朝が来るまで2人で1万歩歩いた、深夜散歩の日々が、終わった

私はここ半年、夜通し散歩することが日課だった。地図は見ず、「あっち面白そうじゃない?」「こっちは薄暗くて怖いからやめよう」と直感を頼りにひたすら歩く。
深夜0時に歩き始めて、ひたすら2人で話しながら朝5時まで歩き通した日もある。次の日の朝を生きるランニング中のおじいさんとすれ違い、昨日と今日の狭間を感じた。
それは、恋だったと思う。その人(おじいさんではなく、一緒に散歩をしていた人)は、半年前に会社に転職してきた人で、家がたまたま徒歩5分ほどの距離にあった。
最初はただ、かっこいいなぁという印象だけあって、恋愛的に好きという目で見ていたつもりはなかったが、気が付けば性格にも惹かれ、一緒にいたいと思うようになっていた。
その人との深夜の散歩は、毎回大きな出来事こそないが、小さな発見と喜びの連続だった。
商店街を歩けば、昼間は華やかな店構えに隠れて見えていなかった窓があることを発見して少し感動したり、不思議な遊具のある公園を家のすぐそばに見つけたときには、子供たちはここで一体どんな遊びをしているのだろうかと想像を膨らませたりした。
登ったらすぐ行き止まりの謎の階段を見つけたときには、パシャリパシャリと写真に収めながら歩き続けた。数駅離れた大きな公園まで片道40分かけて歩くのも、疲れよりも楽しさが勝った。
ある時は、夕方からその人を含めた複数人でご飯に行ったが、2人で話し足りなかった私は、いつも別れる街角で散歩に誘った。
そうして片道1時間かかる水族館まで、深夜の旅がスタートした。
しかし1時間ほど歩くと、2人してスマホの充電が切れ、方向がわからなくなってしまった。とりあえず帰宅しよう、となり、道路の看板を頼りにひたすら歩き続けた。
そして、勘や経験則を頼りにひたすら歩き続け、夜明け頃にやっっといつもの見覚えのある街並みにたどり着いたときは感動した。
少しおなかがへっていたので、コンビニでコロッケを買って2人で食べた。あんなに美味しいコロッケは初めてだった。
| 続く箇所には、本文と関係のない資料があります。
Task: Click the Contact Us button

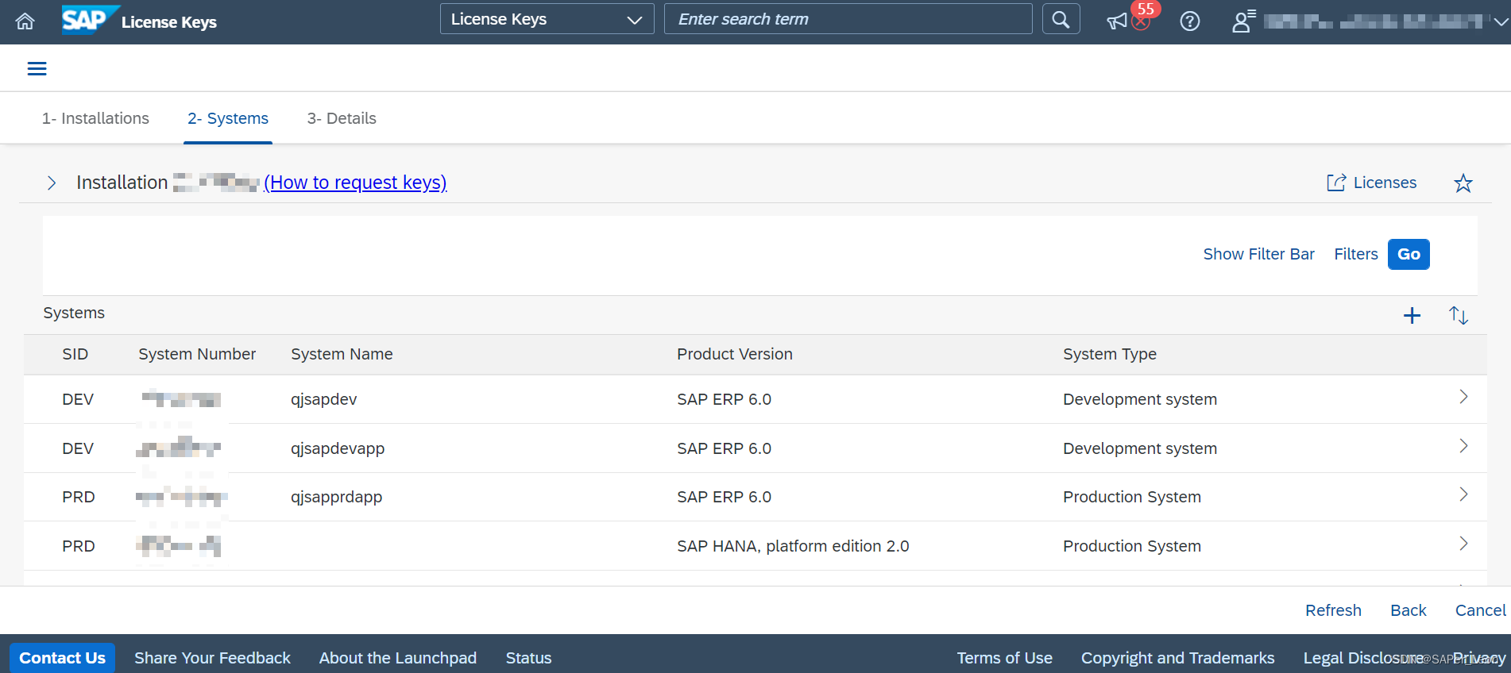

そんな日々を半年続けていたわけだが、私の胸の中でむなしさが芽生え始めた。
それは、何度2人でご飯に行き、休みの日に何時間も散歩をしようが、その人が私を恋愛対象としてみている片鱗がみられなかったからだ。
それならばこちらから手をつないで、異性として見ていることをアピールして意識させてやる!と意気込んだこともあったが、何度試みても勇気が出なかった。
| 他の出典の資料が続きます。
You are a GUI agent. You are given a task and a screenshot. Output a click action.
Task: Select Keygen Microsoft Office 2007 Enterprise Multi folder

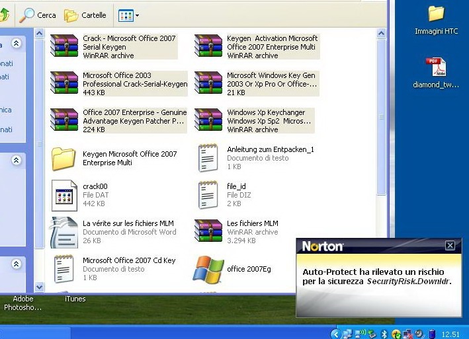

そこまでは、私は心の赴くままに積極的に行動ができていた。「今週中に駅まで一緒に帰る」「LINEを交換する」「家まで30分弱の道のりを一緒に帰る」「休日に誘って2人でご飯に行く」といった目標を友人に宣言する度に、1週間以内に次々と達成していた。しかし、明らかにこちらが異性としてみていることを伝える「手をつなぐ」という行為は勇気が出なかった。
次第に私の中で、その人への熱く燃えていた好意は、心や体に馴染んだ温度になってきた。その人の、世界を心から優しい角度で見ている人の良さや、人の感情に敏感で、1モヤも大切にする性格が相変わらず好きだし、そこは揺るがなかった。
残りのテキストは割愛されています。